[Stored data entries]
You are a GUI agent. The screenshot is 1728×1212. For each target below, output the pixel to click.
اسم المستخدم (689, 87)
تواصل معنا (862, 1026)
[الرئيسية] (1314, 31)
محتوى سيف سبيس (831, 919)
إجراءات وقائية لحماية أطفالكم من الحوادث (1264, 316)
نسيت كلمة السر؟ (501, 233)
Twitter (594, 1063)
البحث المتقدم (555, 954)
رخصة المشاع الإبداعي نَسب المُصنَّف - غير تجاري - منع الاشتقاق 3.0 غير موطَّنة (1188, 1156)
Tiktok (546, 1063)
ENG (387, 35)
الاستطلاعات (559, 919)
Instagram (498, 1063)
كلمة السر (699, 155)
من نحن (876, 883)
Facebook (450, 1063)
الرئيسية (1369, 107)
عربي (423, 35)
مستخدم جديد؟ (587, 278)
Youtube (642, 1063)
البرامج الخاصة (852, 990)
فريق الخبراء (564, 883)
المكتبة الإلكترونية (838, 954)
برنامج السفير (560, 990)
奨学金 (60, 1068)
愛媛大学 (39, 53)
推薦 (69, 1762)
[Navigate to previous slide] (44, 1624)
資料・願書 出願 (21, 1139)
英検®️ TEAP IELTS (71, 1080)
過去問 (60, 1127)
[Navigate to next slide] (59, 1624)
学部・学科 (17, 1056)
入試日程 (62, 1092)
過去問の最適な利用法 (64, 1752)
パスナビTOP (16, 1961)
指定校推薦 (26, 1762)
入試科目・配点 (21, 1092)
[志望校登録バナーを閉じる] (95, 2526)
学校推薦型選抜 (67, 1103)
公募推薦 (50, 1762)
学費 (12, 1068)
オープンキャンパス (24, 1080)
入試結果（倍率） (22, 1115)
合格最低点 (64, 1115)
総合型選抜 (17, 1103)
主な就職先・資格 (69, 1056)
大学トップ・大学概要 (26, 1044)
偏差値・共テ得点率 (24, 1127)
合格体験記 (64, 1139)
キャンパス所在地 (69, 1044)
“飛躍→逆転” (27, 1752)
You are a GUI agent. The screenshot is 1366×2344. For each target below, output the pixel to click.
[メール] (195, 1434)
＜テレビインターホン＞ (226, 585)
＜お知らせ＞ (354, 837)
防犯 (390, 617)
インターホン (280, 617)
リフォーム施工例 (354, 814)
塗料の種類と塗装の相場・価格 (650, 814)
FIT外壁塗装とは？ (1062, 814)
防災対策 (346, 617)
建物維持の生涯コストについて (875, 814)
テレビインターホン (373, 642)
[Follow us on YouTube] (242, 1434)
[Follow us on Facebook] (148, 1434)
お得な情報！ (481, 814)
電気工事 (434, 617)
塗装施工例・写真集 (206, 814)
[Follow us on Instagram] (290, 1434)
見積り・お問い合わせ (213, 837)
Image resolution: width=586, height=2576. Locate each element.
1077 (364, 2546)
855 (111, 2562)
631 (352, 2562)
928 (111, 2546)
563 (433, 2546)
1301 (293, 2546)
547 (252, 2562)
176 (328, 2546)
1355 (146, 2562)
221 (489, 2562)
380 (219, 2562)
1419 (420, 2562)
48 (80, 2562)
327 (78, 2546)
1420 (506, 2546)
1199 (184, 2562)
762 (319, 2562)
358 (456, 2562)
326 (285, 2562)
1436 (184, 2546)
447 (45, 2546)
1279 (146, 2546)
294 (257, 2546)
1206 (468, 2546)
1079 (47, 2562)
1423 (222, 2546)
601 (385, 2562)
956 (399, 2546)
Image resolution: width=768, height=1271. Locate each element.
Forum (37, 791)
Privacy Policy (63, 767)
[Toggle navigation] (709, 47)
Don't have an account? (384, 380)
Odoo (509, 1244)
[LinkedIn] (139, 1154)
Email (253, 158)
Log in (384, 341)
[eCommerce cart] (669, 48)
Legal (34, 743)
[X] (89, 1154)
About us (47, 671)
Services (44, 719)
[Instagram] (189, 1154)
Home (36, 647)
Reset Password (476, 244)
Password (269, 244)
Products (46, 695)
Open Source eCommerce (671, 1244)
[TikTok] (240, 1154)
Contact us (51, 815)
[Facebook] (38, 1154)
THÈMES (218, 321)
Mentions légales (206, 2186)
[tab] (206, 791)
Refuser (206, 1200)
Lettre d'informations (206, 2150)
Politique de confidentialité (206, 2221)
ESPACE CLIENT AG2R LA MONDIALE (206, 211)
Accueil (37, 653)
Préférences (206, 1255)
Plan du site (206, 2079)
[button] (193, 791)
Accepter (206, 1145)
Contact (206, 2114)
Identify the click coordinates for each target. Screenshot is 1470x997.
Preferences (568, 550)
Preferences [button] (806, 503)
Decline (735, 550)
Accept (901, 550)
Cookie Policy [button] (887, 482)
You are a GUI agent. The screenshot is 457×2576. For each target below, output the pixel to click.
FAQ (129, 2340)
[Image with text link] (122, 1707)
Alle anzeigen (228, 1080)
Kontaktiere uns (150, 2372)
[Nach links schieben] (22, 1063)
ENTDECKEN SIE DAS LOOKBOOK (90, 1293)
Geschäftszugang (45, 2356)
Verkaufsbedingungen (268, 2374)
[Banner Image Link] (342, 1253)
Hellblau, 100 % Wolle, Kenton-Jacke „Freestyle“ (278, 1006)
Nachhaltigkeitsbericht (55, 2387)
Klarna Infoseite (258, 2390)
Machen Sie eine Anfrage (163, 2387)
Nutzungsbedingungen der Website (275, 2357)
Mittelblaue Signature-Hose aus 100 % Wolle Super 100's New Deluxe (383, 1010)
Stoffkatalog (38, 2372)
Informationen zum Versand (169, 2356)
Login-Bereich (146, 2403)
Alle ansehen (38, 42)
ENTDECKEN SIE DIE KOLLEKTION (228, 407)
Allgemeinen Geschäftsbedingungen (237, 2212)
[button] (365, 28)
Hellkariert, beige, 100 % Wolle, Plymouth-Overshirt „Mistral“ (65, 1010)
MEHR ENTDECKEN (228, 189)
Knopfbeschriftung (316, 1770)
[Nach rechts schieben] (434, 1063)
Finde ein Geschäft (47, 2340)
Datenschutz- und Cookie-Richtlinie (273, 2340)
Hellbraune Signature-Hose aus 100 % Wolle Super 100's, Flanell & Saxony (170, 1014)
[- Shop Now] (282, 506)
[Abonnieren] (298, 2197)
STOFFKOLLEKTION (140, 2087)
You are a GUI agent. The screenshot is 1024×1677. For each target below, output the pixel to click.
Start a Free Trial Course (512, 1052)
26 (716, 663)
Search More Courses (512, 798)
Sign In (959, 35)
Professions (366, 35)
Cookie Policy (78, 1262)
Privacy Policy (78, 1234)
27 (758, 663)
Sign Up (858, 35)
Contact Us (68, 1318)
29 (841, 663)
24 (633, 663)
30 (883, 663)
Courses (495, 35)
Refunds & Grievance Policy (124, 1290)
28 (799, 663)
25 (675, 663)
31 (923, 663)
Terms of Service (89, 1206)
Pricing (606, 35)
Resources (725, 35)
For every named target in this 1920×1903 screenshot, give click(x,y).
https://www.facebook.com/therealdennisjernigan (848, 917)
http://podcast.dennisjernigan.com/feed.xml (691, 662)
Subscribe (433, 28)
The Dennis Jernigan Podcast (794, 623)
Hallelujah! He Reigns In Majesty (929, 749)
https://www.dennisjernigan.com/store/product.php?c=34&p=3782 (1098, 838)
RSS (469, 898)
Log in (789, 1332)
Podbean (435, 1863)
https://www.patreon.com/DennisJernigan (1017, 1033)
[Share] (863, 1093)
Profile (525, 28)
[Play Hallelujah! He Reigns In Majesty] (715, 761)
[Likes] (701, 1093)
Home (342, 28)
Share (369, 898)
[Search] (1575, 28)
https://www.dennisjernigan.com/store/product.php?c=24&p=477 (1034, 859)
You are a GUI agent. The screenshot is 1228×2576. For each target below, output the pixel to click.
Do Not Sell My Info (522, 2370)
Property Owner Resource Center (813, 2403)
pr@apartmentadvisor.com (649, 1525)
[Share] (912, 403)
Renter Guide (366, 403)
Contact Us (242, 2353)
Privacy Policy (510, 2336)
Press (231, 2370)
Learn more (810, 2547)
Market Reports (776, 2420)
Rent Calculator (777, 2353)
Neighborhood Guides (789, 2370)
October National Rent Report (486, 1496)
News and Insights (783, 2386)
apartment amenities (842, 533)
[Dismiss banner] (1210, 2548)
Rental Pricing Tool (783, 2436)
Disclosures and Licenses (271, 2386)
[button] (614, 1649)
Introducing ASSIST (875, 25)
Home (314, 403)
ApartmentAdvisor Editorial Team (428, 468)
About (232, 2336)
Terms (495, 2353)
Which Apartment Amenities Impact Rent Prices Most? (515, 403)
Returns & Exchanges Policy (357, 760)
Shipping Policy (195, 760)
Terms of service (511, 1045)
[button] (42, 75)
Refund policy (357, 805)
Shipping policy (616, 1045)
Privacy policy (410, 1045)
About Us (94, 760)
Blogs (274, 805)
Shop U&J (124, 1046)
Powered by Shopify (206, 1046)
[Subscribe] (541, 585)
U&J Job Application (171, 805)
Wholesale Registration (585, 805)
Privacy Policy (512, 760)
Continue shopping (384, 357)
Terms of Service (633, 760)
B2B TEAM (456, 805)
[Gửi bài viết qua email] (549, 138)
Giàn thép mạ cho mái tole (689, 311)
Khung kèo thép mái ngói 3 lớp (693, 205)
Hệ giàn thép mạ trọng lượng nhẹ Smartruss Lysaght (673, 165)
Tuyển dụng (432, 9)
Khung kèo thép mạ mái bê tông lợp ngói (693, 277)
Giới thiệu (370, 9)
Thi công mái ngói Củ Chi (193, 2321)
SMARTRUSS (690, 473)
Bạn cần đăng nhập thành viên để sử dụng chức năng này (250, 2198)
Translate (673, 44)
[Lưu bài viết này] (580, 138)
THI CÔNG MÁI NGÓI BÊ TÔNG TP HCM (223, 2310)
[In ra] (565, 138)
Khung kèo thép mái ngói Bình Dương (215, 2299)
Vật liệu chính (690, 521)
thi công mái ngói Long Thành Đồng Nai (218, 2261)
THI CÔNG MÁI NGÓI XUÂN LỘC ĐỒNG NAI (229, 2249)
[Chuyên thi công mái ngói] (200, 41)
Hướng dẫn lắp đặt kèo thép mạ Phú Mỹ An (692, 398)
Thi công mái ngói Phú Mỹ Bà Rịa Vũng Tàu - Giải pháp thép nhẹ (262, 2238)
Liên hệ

Your task:
Output the lines above exactly, but only those between the line holding "Subscribe (433, 28)" and the line holding "Introducing ASSIST (875, 25)", inclusive.

Result:
Subscribe (433, 28)
The Dennis Jernigan Podcast (794, 623)
Hallelujah! He Reigns In Majesty (929, 749)
https://www.dennisjernigan.com/store/product.php?c=34&p=3782 (1098, 838)
RSS (469, 898)
Log in (789, 1332)
Podbean (435, 1863)
https://www.patreon.com/DennisJernigan (1017, 1033)
[Share] (863, 1093)
Profile (525, 28)
[Play Hallelujah! He Reigns In Majesty] (715, 761)
[Likes] (701, 1093)
Home (342, 28)
Share (369, 898)
[Search] (1575, 28)
https://www.dennisjernigan.com/store/product.php?c=24&p=477 (1034, 859)
You are a GUI agent. The screenshot is 1228×2576. For each target below, output the pixel to click.
Do Not Sell My Info (522, 2370)
Property Owner Resource Center (813, 2403)
pr@apartmentadvisor.com (649, 1525)
[Share] (912, 403)
Renter Guide (366, 403)
Contact Us (242, 2353)
Privacy Policy (510, 2336)
Press (231, 2370)
Learn more (810, 2547)
Market Reports (776, 2420)
Rent Calculator (777, 2353)
Neighborhood Guides (789, 2370)
October National Rent Report (486, 1496)
News and Insights (783, 2386)
apartment amenities (842, 533)
[Dismiss banner] (1210, 2548)
Rental Pricing Tool (783, 2436)
Disclosures and Licenses (271, 2386)
[button] (614, 1649)
Introducing ASSIST (875, 25)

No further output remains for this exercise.